[Task]
Make an exact copy of all the entries, with the pictures left out.

══ Excerpted records ══

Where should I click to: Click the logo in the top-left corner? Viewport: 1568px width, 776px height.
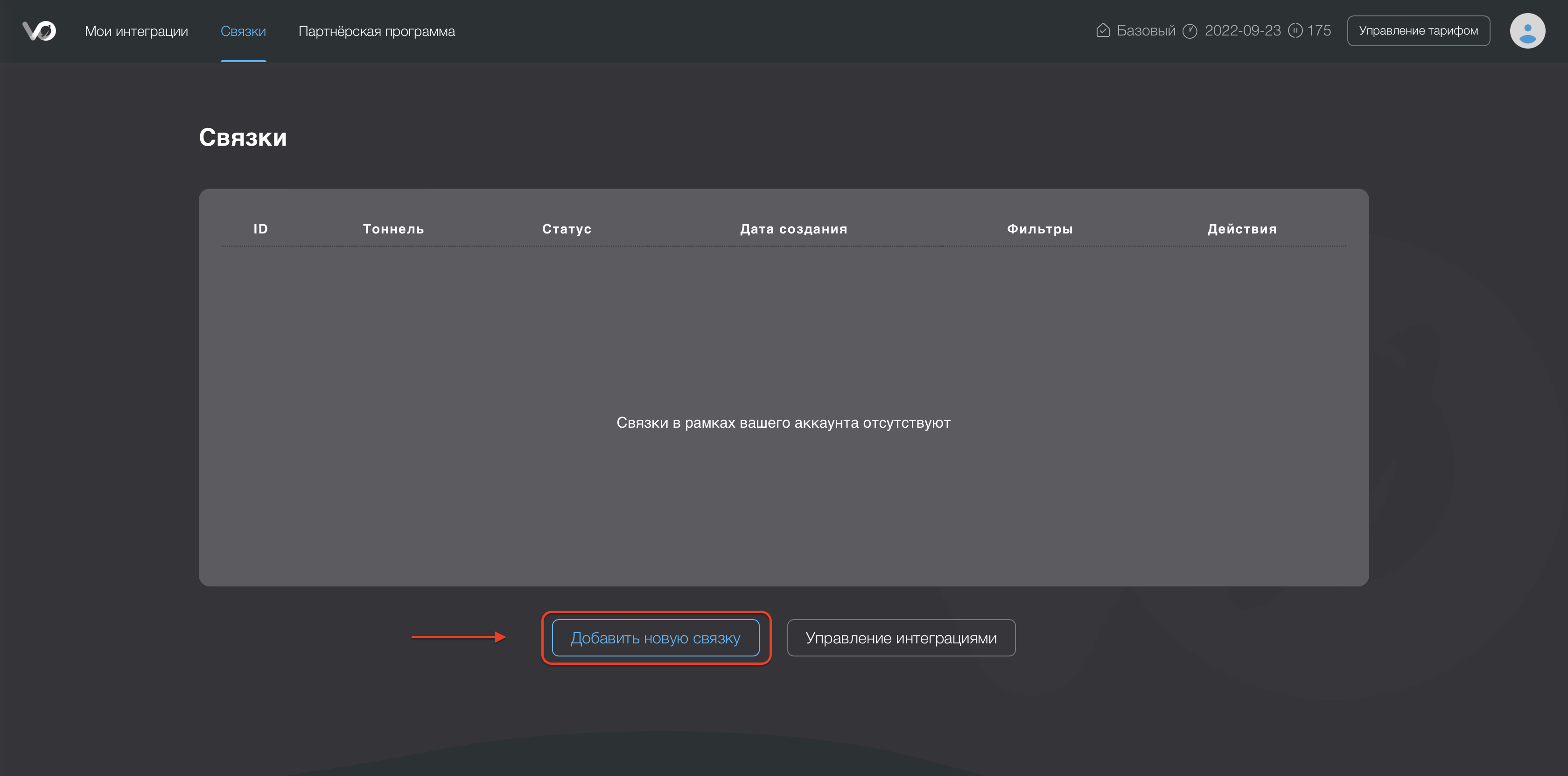pos(39,30)
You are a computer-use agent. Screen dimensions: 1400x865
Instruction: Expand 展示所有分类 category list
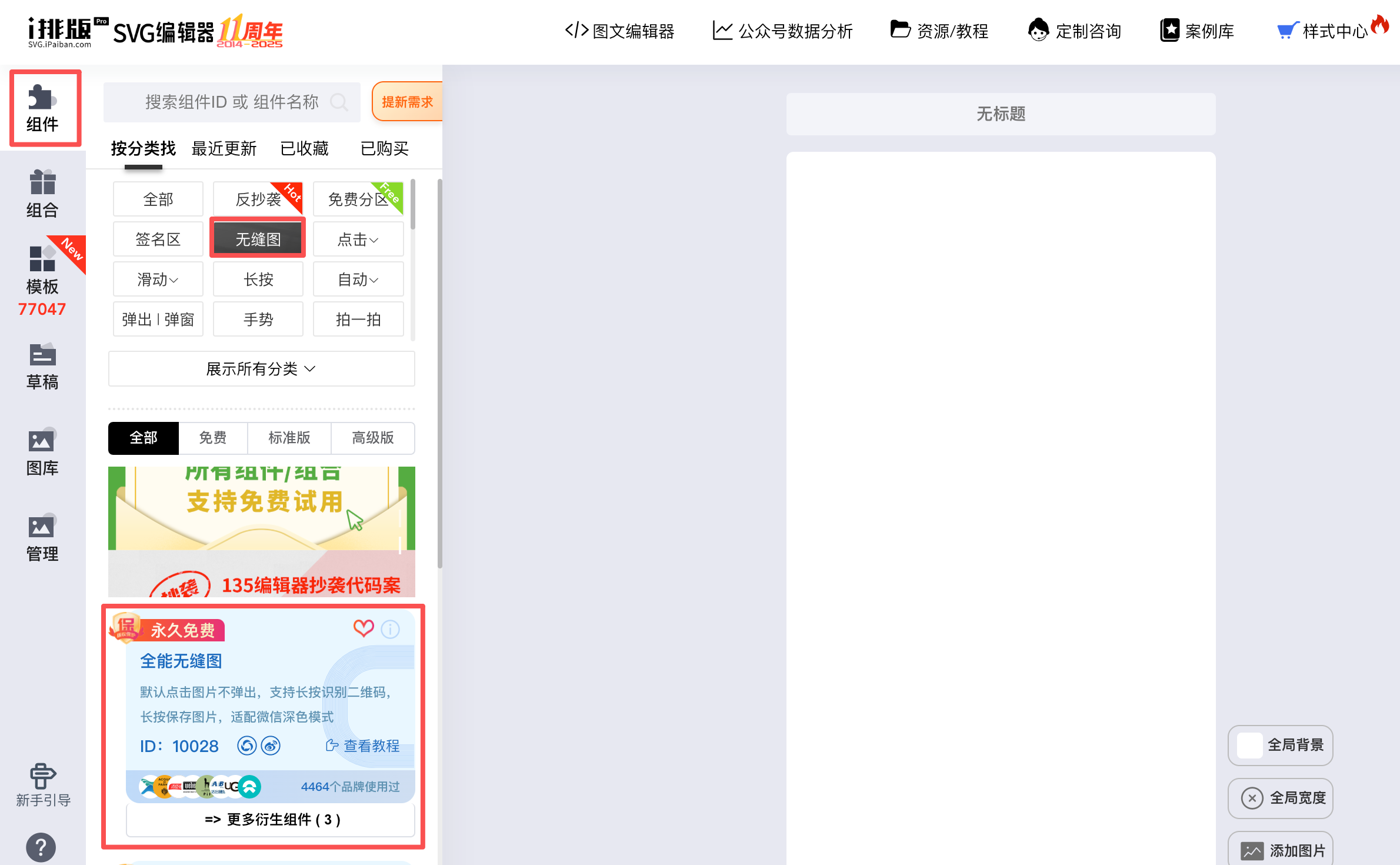(261, 369)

═══

[Exercise output]
Where should I click to: Click the logo in the top-left corner? Viewport: 1568px width, 776px height.
pos(39,30)
You are a computer-use agent. Screen dimensions: 1400x865
Instruction: Expand 展示所有分类 category list
(261, 369)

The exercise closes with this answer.